**PAGE EXCERPT**:
3 Holistic seismic risk assessment of Medellín

A comprehensive risk management strategy has to be based on a multidisciplinary approach that takes into account not only the physical damage and the direct impact but also a set of socioeconomic factors that favour the second-order effects and consider the intangible impact in case an earthquake event strikes the city (Cardona and Hurtado 2000; Benson 2003; Cannon 2003; Cutter et al. 2003; Davis 2003; Carreño et al. 2007, 2014; Barbat et al. 2010; Khazai et al. 2014). This can be achieved by using a holistic seismic risk assessment where physical damages are aggravated by a set of socioeconomic conditions allowing comprehensive risk evaluations that are useful for decision-making processes. This approach also allows quantifying the resilience of the analysed communities, that is, their capacity to cope with the negative effects after the occurrence of an earthquake. Detailed information about this methodology can be found in Carreño (2006), Carreño et al. (2007) and Barbat et al. (2011).

The methodology used in this study does not require the use of the exact same factors in each case study, not even in terms of the number of descriptors used, as long as the characteristics to be captured are well reflected by the ones that are chosen. The explanation is that, depending on prevalent conditions of the area under analysis, some factors can be more relevant than others. For this study, physical damage is obtained from the results of the probabilistic approach, already shown in Sect. 2, which is considered to have a higher robustness if compared with previous holistic seismic risk evaluations performed before because of the available information and its quality (Carreño et al. 2007; Marulanda et al. 2013).

As it was mentioned before, holistic seismic risk analysis can be performed at different scales but also can account for multi-hazard approaches (Jaramillo 2014). For this study, the resolution level has been set to counties and the hazard limited to earthquakes since this is the only catastrophic peril expected for the city.

3.1 Methodology for the holistic risk assessment

Applying the holistic risk evaluation methodology proposed by Cardona (2001) and Carreño et al. (2007), the urban seismic risk index USRi is calculated starting from a physical risk index, R F , and an aggravating coefficient, F, which accounts for the socioeconomic fragility and lack of resilience of the analysis area. USRi is calculated by using the equation

$${{USRi}} = R_{\text{F}} (1 + F)$$
(3)

known in the literature as Monchos Equation (Carreño et al. 2007). The physical risk index, R F, is calculated considering a set of factors as well as their associated weights by means of the following expression:

$$R_{\text{F}} = \sum\limits_{i = 1}^{p} {F_{\text{RFi}} \cdot w_{\text{RFi}} }$$
(4)

**EXTRACTED DATA**:
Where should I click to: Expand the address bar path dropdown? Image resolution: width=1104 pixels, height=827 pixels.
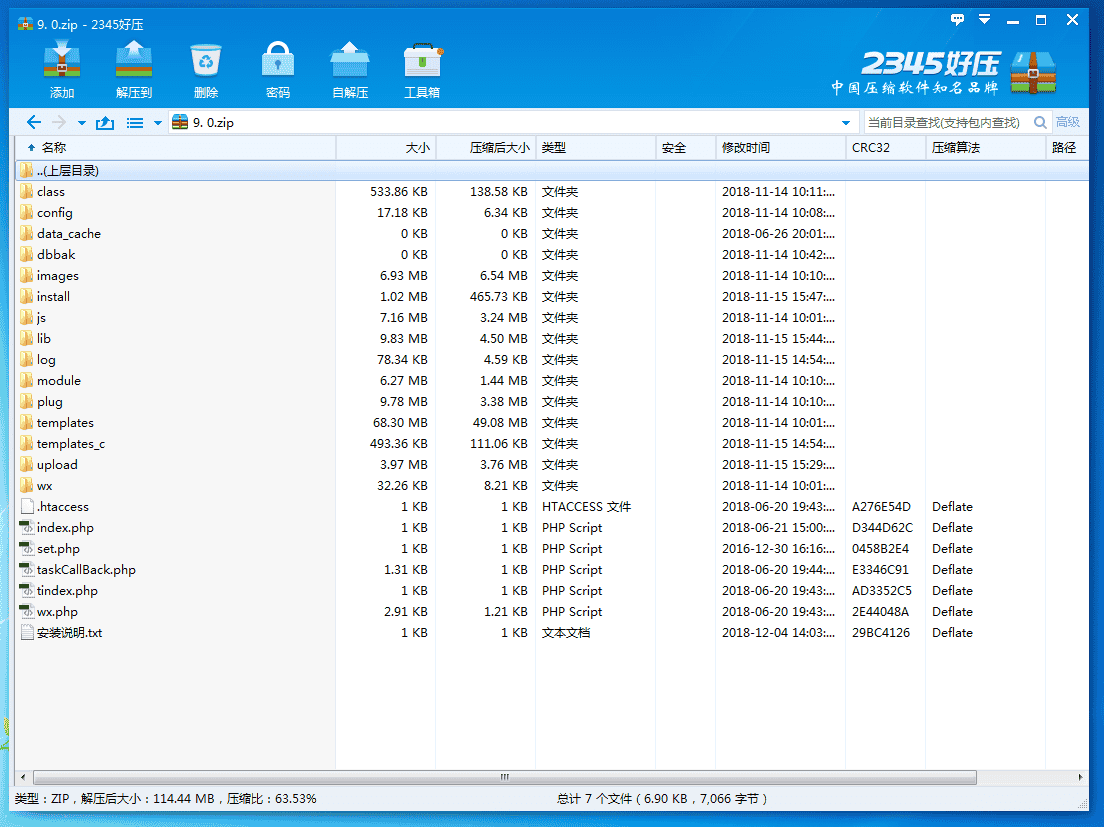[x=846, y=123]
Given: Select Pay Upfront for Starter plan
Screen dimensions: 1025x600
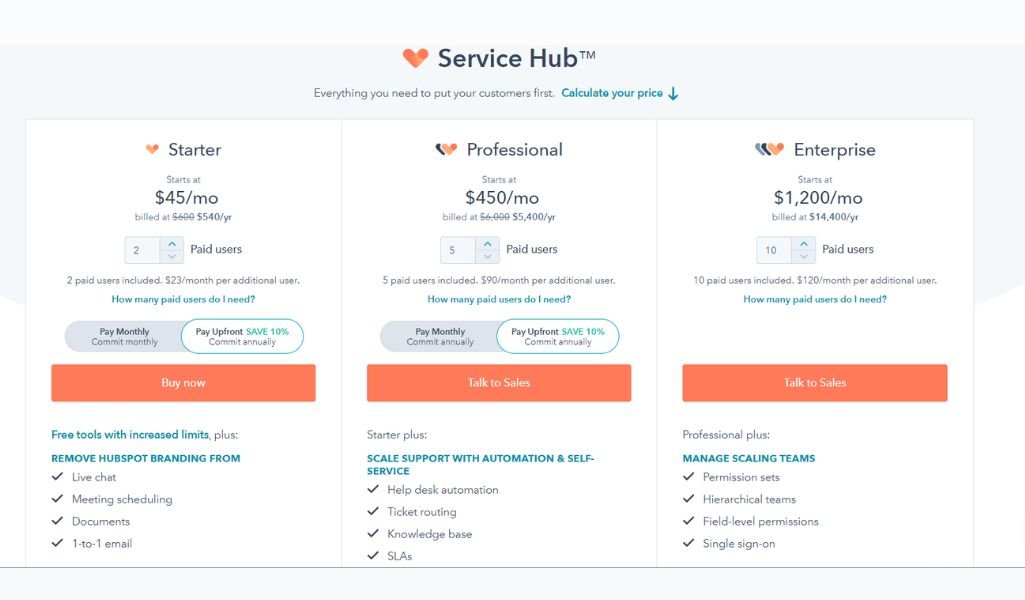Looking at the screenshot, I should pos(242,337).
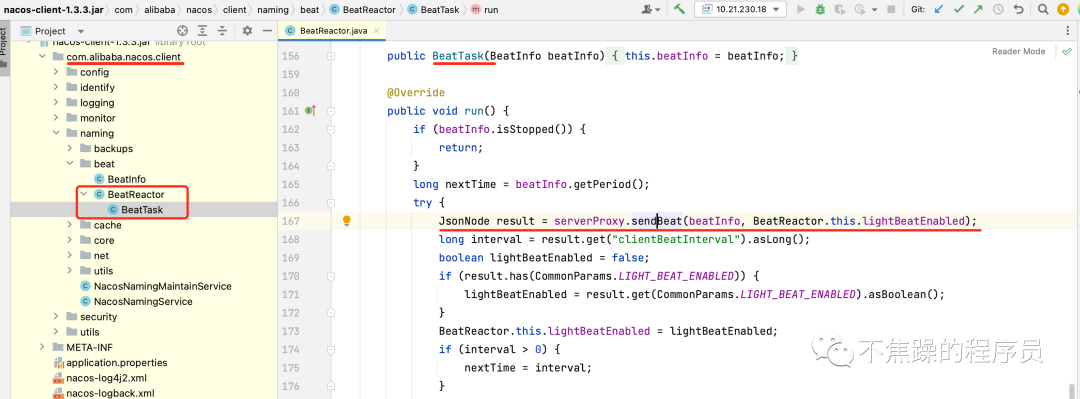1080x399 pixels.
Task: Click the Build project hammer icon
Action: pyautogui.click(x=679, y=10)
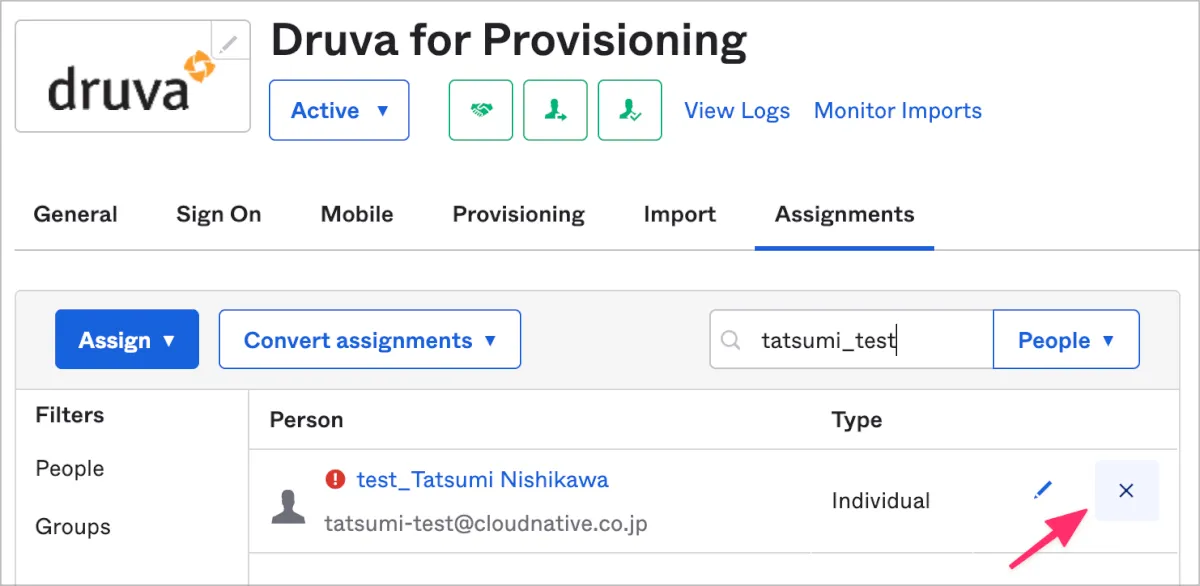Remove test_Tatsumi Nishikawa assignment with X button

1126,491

**TASK DIRECTIONS**: Can you extract, word for word, the part of the seismic risk excerpt between "As it was mentioned" and "for the city.", inclusive? The listing comes from a source other than the seismic risk excerpt.

**OUTPUT OF THE TASK**:
As it was mentioned before, holistic seismic risk analysis can be performed at different scales but also can account for multi-hazard approaches (Jaramillo 2014). For this study, the resolution level has been set to counties and the hazard limited to earthquakes since this is the only catastrophic peril expected for the city.